**THE DATA:**
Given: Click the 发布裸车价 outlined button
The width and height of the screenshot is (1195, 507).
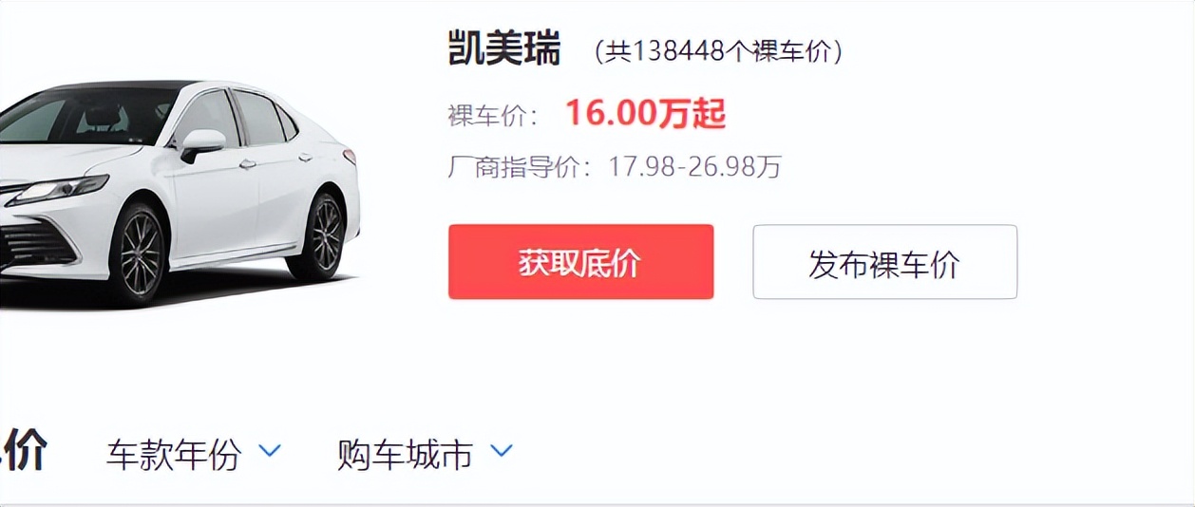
--
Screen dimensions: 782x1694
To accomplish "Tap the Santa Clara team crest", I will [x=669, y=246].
* * *
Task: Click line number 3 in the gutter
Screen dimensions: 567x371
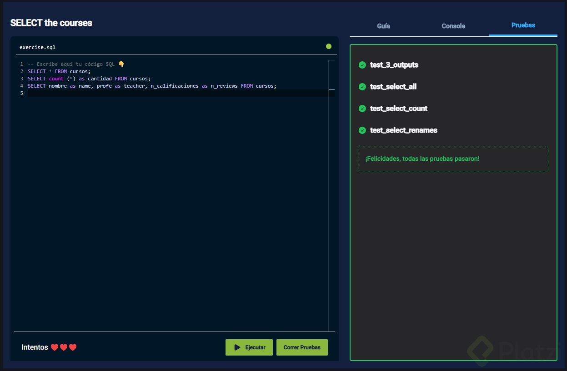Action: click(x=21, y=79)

**TASK GOAL:** Output the lines of the records above exactly as they appear, from the line containing "Given: Click the 发布裸车价 outlined button" through the line containing "The width and".

**ANSWER TO THE PROBLEM:**
Given: Click the 发布裸车价 outlined button
The width and height of the screenshot is (1195, 507).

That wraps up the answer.